- _PASSAGE_
——————

Marc: Yeah, yeah, yeah. The second chapter is called "Reverse e-Commerce". It's how you sell it and then buy it. It's a fun business. That's one tactic in the book. Another one - and we talked about inventory. Now, at Cufflinks.com, it's a small company. It's a niche. It's $5 million a year. We have a huge margin on our product, so we can afford to buy them in bulk overseas and warehouse them because they don't take up a lot of room, and it's easier to deal with. We don't have to use a third party. Other parties use us. There are people who sell cufflinks, and they e-mail it to us, and we drop ship it. We collect the data and own that client, and we send them their check. That's called an affiliate.
Russ: Really cool. So let me sort of end in this same question as last time. Today, if you had like a young 18-year-old kid watching right now saying, "Man, I want my own internet business," I mean, I guess step number one would be to buy the book and read it, right?
Marc: I recommend the book. You don't have to buy it. You can usually find it at the big bookstores and online.
Russ: All right. And what other general advice might you give them?
Marc: Well, you got to get in the game to learn the game. You can't walk in and be the quarterback of the big football team. You've got to grow your way. You've got to figure out where you want to be. I tell people right now I'm into this reverse - the thinking that takes you from Point A to B, go backwards from B to A. Reverse engineer is the word I was looking for - any topic. If you want to lose weight, you know I got to lose this much weight by this date, here's how to do it. It's eating - it's pretty simple. It doesn't mean we will. We know how. If you want to own your own company, here's how you do it. Here are the things and steps to take to do it right. If you want to sell something, find out how other people are doing it and copy what they're doing. Don't tell me, "I'm not going to sell those watches because everyone else sells them." Well, everyone else sells them because they're making money, so don't say that. That's the one thing you don't say.

——————

- _DATASET EXCERPT_
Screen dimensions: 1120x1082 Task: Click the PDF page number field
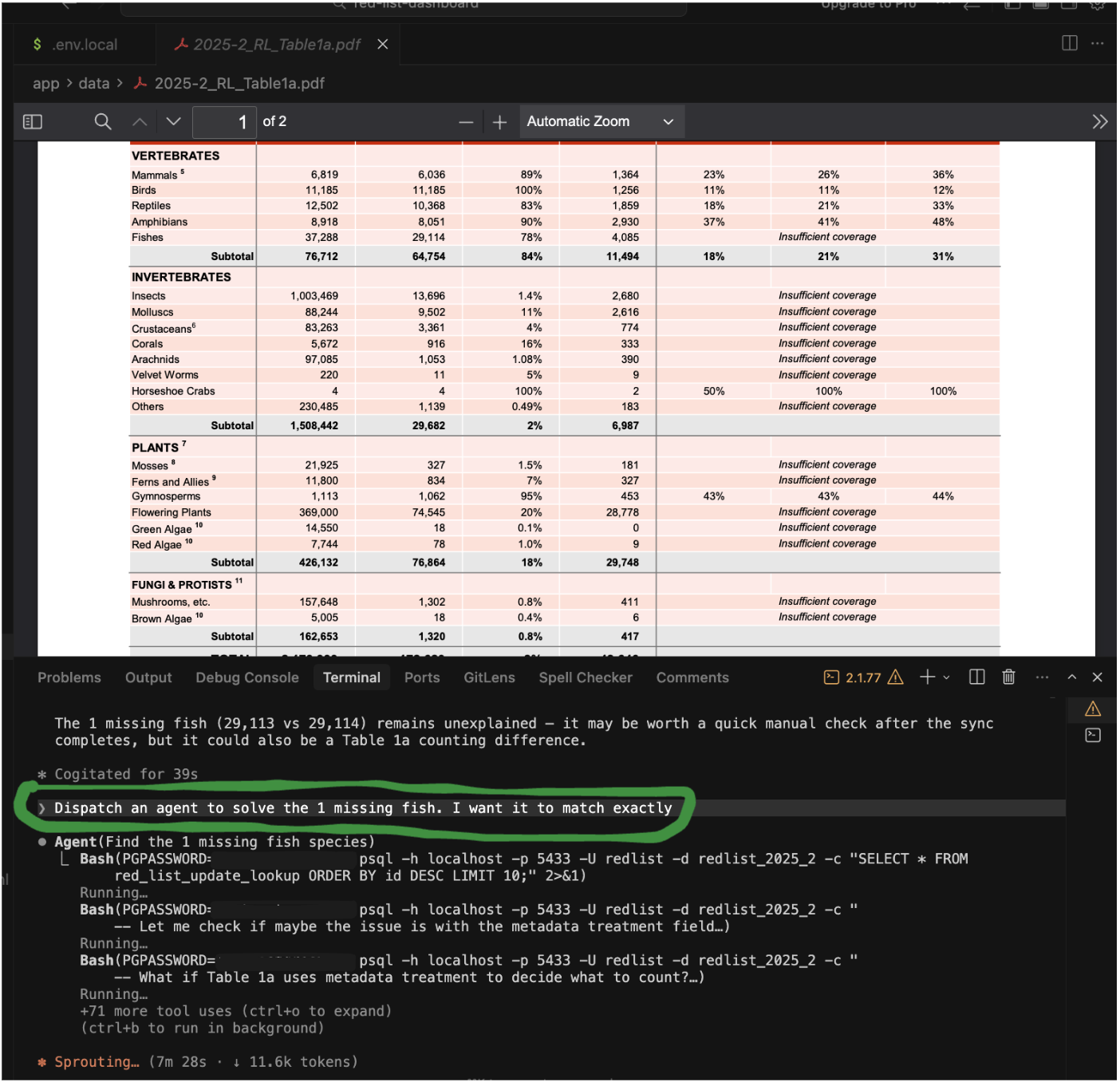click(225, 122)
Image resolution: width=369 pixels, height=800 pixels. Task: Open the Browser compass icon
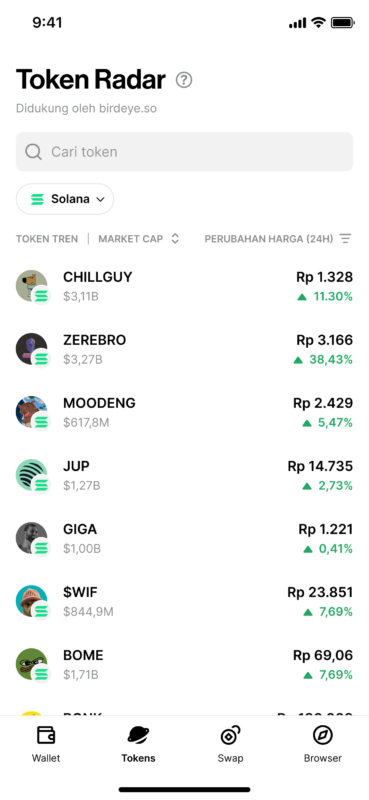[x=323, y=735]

——————

- _WHAT IS BEING ASKED_
From the interview transcript, reproduce verbatim the part that opens with the words containing "Russ: Really cool." and closes with "you give them?".

- _EXERCISE SOLUTION_
Russ: Really cool. So let me sort of end in this same question as last time. Today, if you had like a young 18-year-old kid watching right now saying, "Man, I want my own internet business," I mean, I guess step number one would be to buy the book and read it, right?
Marc: I recommend the book. You don't have to buy it. You can usually find it at the big bookstores and online.
Russ: All right. And what other general advice might you give them?